Thinking on a specific problem, led me to a more general question. Thus, here are two questions:
1) As the title suggests, does there exist a r.v. $X$ with $E[x]= \mu$ and $Var[X]=\sigma^2$ for some fixed $\mu$ and $\sigma$. What are the restrictions that need to be imposed on $\mu$ and $\sigma^2$?

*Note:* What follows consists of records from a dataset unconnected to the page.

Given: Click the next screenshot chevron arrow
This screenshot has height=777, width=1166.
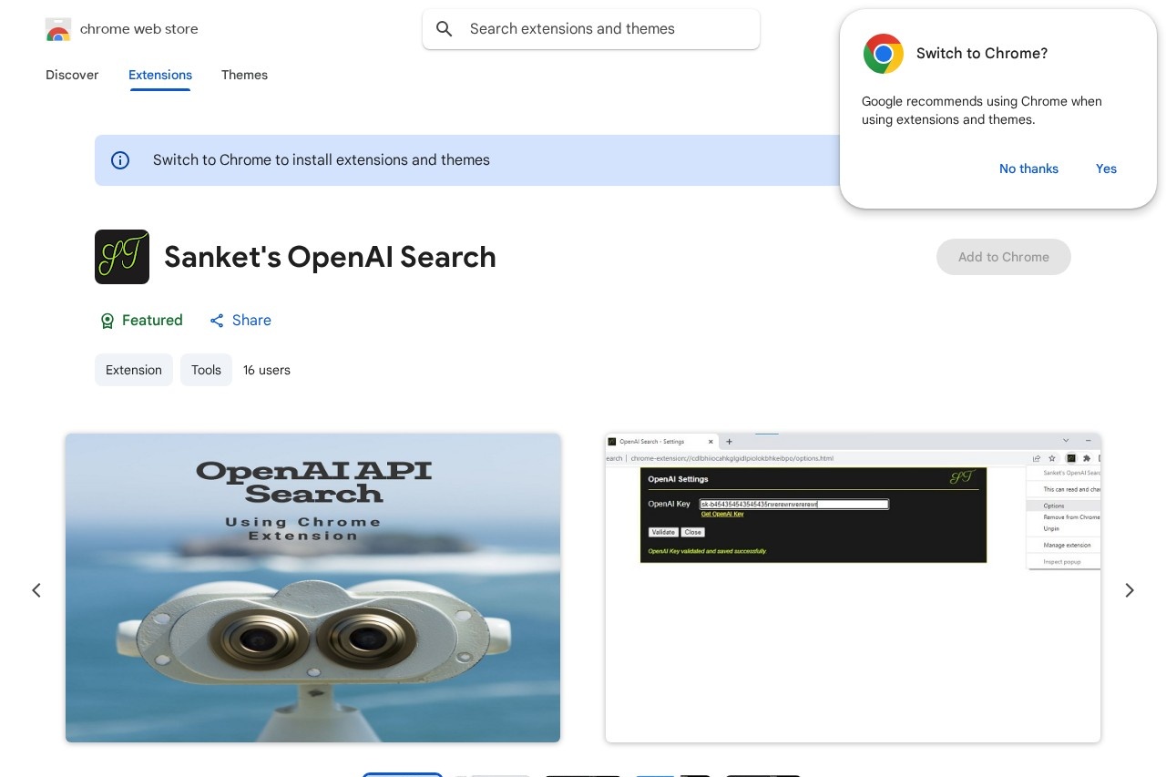Looking at the screenshot, I should pos(1130,590).
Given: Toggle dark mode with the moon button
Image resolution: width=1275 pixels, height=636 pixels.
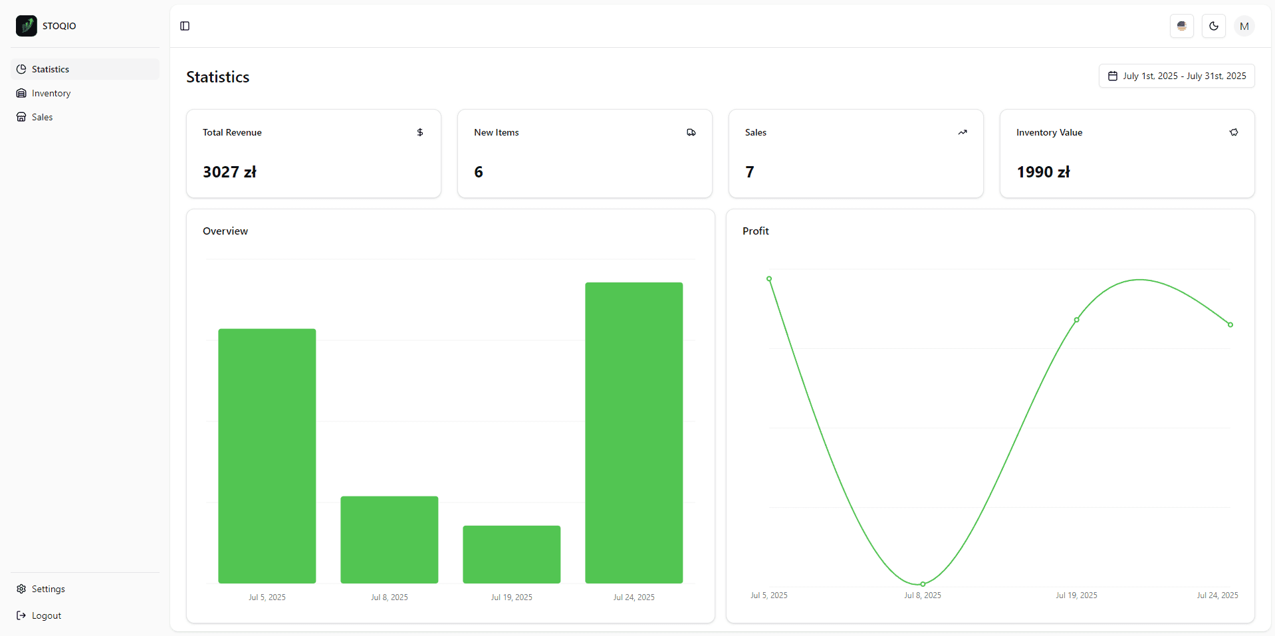Looking at the screenshot, I should (x=1214, y=26).
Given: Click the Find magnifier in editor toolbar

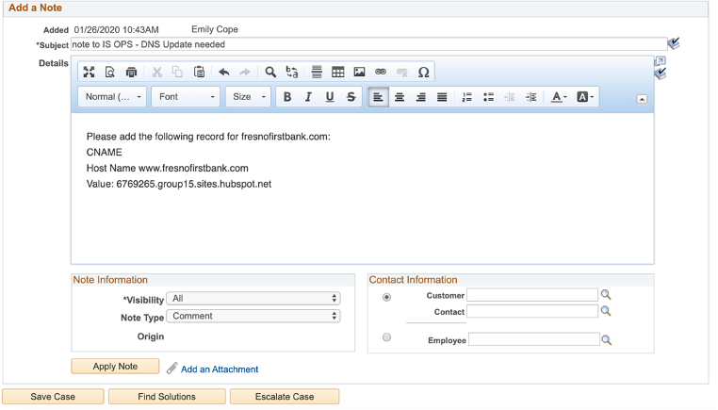Looking at the screenshot, I should 270,72.
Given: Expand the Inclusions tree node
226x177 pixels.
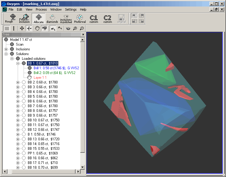Looking at the screenshot, I should 6,49.
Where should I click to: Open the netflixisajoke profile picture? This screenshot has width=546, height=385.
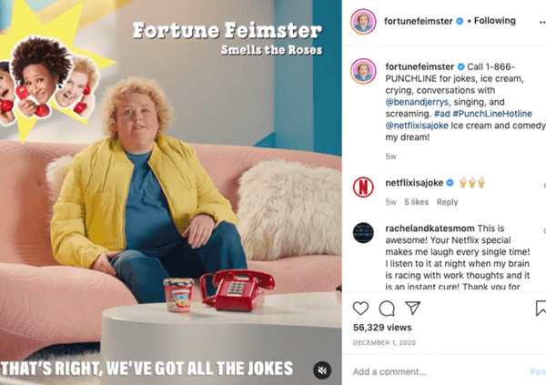[363, 187]
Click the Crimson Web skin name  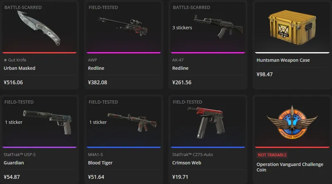click(186, 163)
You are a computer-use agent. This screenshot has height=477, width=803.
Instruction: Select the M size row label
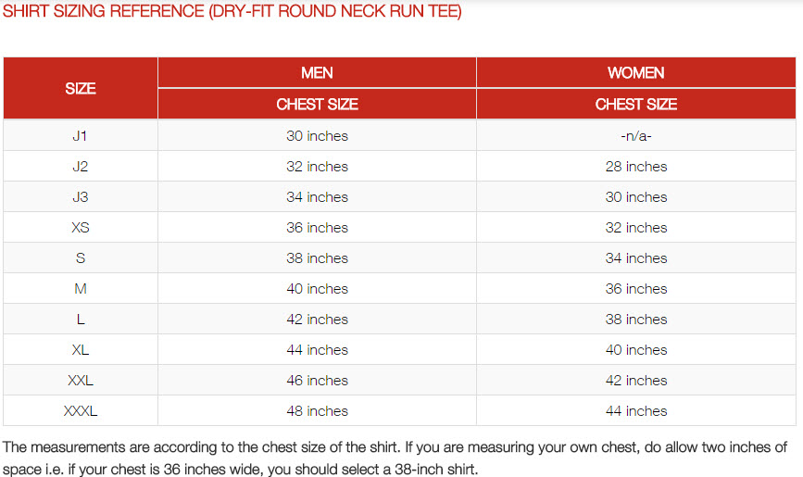(x=81, y=288)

2) Now consider the following problem: Is it possible to give an example of a sequence of random variables $(X_n)_{t \in T}$, where, say, $T= \mathbb{N_0}$ or $T= \mathbb{Z}$, such that $$Cov(X_t,X_{t+h})= \begin{cases} 1, & \text{if $h=0$} \\ 0.4, & \text{if $|h|=1$} \\ 0, & \text{otherwise.} \end{cases}$$
As I said in the comments, for the first question you can just take $X\sim\mathcal N(\mu,\sigma^2)$ if $\sigma^2>0$, $X\equiv\mu$ if $\sigma^2=0$, and otherwise it is impossible. For the second question, recall that given $R:T\times T\to\mathbb R$ there exists a mean-zero Gaussian process $(X_t)_{t\in T}$ such that $E(X_sX_t)=R(s,t)$ if and only if $R$ is symmetric and positive definite, that is, $R(s,t)=R(t,s)$ and $\sum_{i,j=1}^nR(t_i,t_j)x_ix_j\ge0$ for all $t_1,\ldots,t_n\in T$ and all $x\in\mathbb R^n$. In your case this follows from e.g. the fact that $R(t,t)>0$ and $\sum_{s\neq t}R(s,t)<R(t,t)$ for all $t$.